Тогда я решил изобразить из себя этакого старинного знакомого.
– Мадам Мата Хари! – воскликнул я с видом крайнего изумления и радости, но при этом постарался подчеркнуть ее униженное, беспомощное состояние. – А где же ваш импресарио? Ваша труппа? Музыканты? Багаж? Вы приехали инкогнито?
Растерянно взглянув на меня, она сняла муфту и произнесла по-французски:
– Как вы меня удивили, мой дорогой барон.
– Документы у мадам не в порядке, – заученно бубнил Кунц.
– Неужели? Тут какое-то недоразумение, – пришел мне на помощь Адам.
– Леди Мак-Леод, позвольте представить вам герра фон Рихтера. Будь настолько любезен, Адам, убери отсюда этого болвана. Он выводит из себя мадам Мата Хари.
Адам с важным видом приказал Кунцу оставить нас.
У Елены блеснули глаза, на лице Мата Хари промелькнуло выражение чувственной удовлетворенности. Вот теперь она больше походила на самое себя.
Все заговорили о том, какая это удача, что мы встретились.
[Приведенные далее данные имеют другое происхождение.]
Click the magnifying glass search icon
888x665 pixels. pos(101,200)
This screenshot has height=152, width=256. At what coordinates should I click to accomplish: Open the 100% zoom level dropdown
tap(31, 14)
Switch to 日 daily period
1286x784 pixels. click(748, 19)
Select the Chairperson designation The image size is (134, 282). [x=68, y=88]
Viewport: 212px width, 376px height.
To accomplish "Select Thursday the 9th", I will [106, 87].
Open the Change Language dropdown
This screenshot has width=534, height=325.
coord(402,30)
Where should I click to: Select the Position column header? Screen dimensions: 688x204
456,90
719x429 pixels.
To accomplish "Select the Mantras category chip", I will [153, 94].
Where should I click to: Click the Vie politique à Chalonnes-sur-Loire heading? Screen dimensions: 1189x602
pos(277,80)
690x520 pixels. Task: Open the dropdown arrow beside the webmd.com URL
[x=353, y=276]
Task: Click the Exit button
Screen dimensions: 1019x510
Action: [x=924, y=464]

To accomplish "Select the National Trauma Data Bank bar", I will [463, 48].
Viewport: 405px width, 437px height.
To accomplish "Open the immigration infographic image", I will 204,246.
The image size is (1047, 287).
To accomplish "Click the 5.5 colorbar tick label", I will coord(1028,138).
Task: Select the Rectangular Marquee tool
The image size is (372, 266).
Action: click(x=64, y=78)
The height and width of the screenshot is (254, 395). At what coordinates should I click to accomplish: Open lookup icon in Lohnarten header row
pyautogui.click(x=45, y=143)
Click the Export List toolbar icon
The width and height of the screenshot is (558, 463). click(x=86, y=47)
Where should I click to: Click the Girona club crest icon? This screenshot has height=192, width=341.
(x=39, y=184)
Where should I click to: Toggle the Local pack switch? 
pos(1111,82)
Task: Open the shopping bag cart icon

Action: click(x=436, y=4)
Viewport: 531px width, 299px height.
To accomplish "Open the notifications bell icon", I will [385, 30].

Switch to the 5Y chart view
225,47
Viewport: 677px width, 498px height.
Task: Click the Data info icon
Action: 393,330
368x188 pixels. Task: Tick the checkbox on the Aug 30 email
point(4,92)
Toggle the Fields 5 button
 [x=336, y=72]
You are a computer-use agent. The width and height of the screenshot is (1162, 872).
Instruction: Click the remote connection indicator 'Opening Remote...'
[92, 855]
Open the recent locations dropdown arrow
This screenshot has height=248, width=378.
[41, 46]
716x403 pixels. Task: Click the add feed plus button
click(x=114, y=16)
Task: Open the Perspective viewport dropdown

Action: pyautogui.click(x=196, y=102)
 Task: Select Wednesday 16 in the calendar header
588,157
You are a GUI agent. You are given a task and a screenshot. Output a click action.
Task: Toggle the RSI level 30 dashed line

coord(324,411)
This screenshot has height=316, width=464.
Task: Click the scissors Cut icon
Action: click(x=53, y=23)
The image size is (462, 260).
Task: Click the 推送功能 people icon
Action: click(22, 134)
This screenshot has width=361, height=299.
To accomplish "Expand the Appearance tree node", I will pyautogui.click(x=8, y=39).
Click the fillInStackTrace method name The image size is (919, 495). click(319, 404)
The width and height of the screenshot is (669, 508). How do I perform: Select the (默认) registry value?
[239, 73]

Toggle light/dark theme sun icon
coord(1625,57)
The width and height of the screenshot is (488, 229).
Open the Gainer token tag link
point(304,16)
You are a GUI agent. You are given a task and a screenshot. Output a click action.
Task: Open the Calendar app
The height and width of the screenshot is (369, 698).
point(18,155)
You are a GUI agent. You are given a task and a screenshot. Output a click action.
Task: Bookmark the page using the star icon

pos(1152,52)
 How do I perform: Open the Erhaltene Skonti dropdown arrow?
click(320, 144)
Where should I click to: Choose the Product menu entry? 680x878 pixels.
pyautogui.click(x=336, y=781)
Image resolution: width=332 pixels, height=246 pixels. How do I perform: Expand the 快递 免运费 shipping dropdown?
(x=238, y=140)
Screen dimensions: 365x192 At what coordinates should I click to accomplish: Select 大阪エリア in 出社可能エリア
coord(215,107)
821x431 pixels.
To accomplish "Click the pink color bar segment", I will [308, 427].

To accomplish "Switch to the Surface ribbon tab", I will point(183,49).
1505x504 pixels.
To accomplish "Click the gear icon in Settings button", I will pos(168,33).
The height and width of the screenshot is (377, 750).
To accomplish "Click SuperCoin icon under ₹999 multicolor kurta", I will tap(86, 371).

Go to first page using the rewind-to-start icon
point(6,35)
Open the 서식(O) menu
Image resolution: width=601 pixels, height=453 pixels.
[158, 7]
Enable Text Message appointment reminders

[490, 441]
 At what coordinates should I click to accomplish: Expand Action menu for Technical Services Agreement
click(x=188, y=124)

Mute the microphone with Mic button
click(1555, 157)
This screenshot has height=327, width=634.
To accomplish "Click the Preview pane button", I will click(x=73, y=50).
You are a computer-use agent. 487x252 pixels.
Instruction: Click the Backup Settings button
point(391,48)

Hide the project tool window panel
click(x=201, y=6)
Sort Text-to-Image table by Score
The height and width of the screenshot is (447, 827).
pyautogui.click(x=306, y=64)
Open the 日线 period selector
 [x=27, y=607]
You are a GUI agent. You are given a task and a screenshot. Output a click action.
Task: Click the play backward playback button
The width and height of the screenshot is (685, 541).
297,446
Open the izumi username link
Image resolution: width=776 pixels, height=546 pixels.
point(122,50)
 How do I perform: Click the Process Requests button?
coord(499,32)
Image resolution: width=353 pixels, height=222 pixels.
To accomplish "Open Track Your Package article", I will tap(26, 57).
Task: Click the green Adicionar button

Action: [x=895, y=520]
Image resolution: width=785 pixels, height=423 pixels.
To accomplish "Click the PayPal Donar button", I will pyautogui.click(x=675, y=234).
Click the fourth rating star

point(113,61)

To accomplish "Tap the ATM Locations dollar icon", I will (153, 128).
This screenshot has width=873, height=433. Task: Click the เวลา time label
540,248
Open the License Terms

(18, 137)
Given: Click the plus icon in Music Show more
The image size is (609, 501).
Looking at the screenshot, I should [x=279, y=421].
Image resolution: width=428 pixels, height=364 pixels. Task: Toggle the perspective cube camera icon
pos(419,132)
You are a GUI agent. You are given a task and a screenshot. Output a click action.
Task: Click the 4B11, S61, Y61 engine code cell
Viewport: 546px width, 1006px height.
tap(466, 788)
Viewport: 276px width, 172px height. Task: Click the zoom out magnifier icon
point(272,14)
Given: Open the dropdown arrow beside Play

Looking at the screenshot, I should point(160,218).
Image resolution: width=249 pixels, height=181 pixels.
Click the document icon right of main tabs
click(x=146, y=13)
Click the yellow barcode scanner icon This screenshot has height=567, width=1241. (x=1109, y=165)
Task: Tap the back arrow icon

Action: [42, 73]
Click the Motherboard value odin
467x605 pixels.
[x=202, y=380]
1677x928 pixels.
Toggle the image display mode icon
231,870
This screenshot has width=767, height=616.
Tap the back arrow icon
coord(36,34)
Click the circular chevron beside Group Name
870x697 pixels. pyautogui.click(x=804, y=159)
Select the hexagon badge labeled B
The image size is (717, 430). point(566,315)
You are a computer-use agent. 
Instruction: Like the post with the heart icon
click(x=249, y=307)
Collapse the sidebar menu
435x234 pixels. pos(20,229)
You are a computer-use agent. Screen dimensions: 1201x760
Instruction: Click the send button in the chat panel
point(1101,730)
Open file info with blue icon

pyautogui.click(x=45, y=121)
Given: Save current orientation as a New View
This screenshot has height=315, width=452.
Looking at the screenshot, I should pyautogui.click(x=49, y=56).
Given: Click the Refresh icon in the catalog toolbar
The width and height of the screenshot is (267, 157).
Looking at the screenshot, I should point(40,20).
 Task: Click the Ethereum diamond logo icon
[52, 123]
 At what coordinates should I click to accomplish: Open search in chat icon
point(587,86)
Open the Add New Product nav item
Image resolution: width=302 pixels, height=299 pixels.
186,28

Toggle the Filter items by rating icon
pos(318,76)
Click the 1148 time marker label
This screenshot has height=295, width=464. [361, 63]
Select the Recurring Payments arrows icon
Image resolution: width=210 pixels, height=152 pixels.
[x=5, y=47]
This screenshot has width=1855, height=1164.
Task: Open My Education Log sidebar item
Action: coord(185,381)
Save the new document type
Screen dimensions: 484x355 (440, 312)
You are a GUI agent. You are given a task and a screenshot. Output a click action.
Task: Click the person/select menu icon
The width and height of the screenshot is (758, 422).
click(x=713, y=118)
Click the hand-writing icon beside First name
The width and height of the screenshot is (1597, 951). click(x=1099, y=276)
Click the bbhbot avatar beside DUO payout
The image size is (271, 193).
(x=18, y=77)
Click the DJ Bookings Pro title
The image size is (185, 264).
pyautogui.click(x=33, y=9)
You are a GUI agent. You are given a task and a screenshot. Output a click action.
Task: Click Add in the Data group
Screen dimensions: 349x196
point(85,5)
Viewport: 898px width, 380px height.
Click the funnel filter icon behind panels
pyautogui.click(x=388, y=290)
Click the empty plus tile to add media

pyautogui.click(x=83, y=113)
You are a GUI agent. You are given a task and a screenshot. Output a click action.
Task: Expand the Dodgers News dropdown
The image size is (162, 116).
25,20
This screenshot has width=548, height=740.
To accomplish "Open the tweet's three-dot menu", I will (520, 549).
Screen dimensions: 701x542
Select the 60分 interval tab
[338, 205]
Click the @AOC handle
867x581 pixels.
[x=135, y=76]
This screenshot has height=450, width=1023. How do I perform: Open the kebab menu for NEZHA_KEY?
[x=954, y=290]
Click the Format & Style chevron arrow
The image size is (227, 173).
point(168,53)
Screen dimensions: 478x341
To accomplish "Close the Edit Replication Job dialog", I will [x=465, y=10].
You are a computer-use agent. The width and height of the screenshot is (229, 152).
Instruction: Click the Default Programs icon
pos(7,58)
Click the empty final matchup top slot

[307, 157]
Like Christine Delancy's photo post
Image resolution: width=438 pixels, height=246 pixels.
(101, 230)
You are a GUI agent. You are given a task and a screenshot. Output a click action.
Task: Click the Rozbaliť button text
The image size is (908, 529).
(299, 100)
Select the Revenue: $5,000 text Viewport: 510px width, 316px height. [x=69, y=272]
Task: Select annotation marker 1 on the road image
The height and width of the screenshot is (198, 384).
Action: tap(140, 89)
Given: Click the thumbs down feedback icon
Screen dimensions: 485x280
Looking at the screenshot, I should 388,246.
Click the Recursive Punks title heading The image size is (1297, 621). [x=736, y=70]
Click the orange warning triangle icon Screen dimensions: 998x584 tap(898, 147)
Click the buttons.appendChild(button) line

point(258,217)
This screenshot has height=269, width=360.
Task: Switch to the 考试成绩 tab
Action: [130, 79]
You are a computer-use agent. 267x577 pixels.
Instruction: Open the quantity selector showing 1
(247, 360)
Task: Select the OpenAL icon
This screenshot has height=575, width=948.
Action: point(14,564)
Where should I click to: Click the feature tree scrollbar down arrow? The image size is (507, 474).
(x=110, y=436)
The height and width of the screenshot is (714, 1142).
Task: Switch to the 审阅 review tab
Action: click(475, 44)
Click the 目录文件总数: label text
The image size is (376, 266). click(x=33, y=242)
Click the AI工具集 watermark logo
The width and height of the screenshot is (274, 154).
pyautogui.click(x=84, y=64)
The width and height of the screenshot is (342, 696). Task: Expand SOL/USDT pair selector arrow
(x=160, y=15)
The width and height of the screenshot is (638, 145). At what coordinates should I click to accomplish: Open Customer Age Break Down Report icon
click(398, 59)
Мы с Адамом извинились перед Мата Хари, заявив, что нам надо на службу: в те дни у сотрудников посольств в Европе было много работы. Разве узнаешь, кто бросит спичку в пороховой погреб. И не позволит ли мадам пригласить ее на ужин.
Она позволила. Что же касается встречи с бельгийским режиссером, она ее перенесет.
Свою готовность встретиться со мной она спрятала под личиной очарования и томности. Но моя догадка впоследствии подтвердилась: гастроли в «Винтергартене» будут продолжаться всего две недели, впереди неопределенное будущее. Мода на нее прошла. Ее импресарио, Луи Лябог, ушел от нее в 1912 году. Она была одинока, и грядущее пугало ее.
Мы встретились с нею вновь в такую пору, когда оказались крайне нужны друг другу. Моя любовь к матери и к Германии уже достигла кульминации, с минуты на минуту должна была сбыться мечта укрепиться на северных равнинах, женившись на Эльзе, и сменить приставку «ван» на «фон». Но я был поражен в самое сердце и уязвлен как мужчина, узнав, что моя суженая – не таинственная девственница, а помешанная. Мои циничные воззрения были потрясены до основания. Чтобы обрести себя, я нуждался в не менее циничном выходе из положения.
Что же касается Герши, то ей позарез необходим был властелин и покровитель. Но в этом она нуждалась и прежде. И насилие, произведенное над нею, удовлетворило в ней (как и во мне) некую сокровенную потребность. Однако она не понимала и не выражала внешне истинных своих потребностей. Если бы она была не столь уступчива, то я, возможно, стал бы владычествовать над нею. Разве можно сломать то, что гнется?